Being a retired farmer, I should be looking at the calendar and relaxing a bit now that the  2011 harvest is in the bin and fall field work pretty much all done. Being a no-till operator, my post harvest operations go very fast. This year most of it consisted of disking the river bottom field that was under water all summer. Fortunately I was able to avoid getting stuck in the sand left by the river overflow.

With the excellent weather, the custom operator got the mixed fertilizer applied and next year’s soybean field sprayed for winter annuals. What is really needed now are a couple of inches of rain before the ground freezes. Excavation for a new septic system at our rental house revealed dry soil all the way to the bottom of a four foot trench. Maybe we will get that moisture this weekend.
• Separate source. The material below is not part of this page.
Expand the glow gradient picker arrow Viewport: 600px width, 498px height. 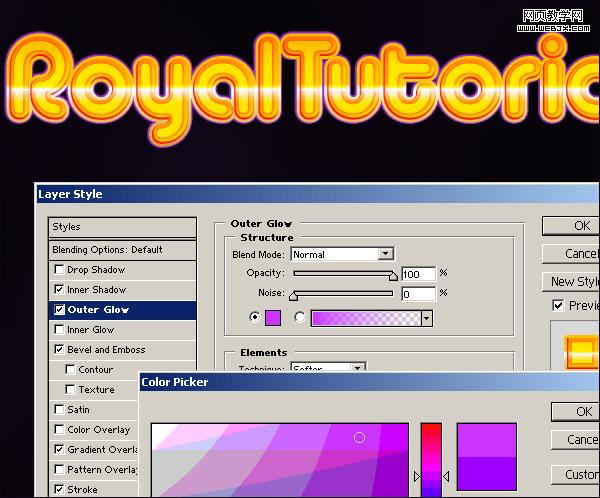427,318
Markets are usually boring and less hectic this time of year. That is not the case today. The dead cat bounce in soybean prices has been especially frustrating. After one of the sharpest rallies in history off the harvest low in early October, futures prices trended lower with occasionally short, sharp rallies that were not large enough to erase previous losses. As of Thursday’s close the cash price was still above the October low by 25 cents. So the bounce continues. It could end with less than one day’s market action.

 Corn seems to have the best fundamentals of the grains but likewise has not been able to mount a sustained rally. Negative psychology caused by uncertainty in the world economy and weakness in outside markets had led to wild price swings in all of the markets. The prospect for that situation to change any time in the near future is poor at best.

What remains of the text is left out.